Saturday, June 29, 2013

Testing the Water - Running again

Knee Issues turn into Non-Issues

After last years busy schedule I slacked off running due in part to knee pain. I was seriously looking at hanging up the Brookes and moving over to Clip-ins. This was a big change for me. If you've followed the blog for any period of time you know my love for running is immense. I get a lot out of it, mentally, physically and spiritually. I half way resigned myself to running 5Ks every week or so and making due with a half hour of my favorite pastime.

Time heals all wounds

Apparently my knees needed rest. The time I let my running slack off allowed for some healing as I have now resumed a moderate level of running. At work we have a program challenging employees to complete two months of exercise. If you perform an average of 30 minutes a day over the course of the program you are rewarded with $100.00 amazon gift certificates - being a "Prime" member this was a great incentive and serves as motivation, but having recently returned to running I am wary that I might overdue. 

Appease the Knees

The knee issues seemed to be the result of running downhill without providing them with enough isolation. and as my favorite local route, (right outside my door) has a bunch of hills, I need to be very careful of the stride impact. 

The downhill stride is much different from running uphill or on level ground, the force of gravity is pulling you to go faster and your stride which on level ground is attempting to sustain your speed now must resisting this pull. The force of impact is now directed opposite of the force you normally exert. Maintaining the same technique you would use for level running will cause large increases in impact force to the knees.   

Reduce the Force and Expand Impact Area 

Reduce the force by increasing the pace - not the speed. Shortening your stride reduces the overall impact by increasing the amount of steps over a given distance - each step must absorb less of the overall energy.
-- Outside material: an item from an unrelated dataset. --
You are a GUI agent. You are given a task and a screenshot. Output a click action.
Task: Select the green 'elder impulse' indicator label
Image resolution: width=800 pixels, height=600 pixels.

Expanding the impact area is more complex. move the strike further up the foot - mid foot at a minimum, keep your heel off the pavement, running downhill with heel-strike is a recipe for disaster. Lean forward slightly - yes it's counter intuitive you are trying to control speed so you lean back, but leaning back again focuses the impact of your body directly on the knees. If you lean forward slightly more of the impact force is absorbed across the spine and hips dividing the overall impact many times.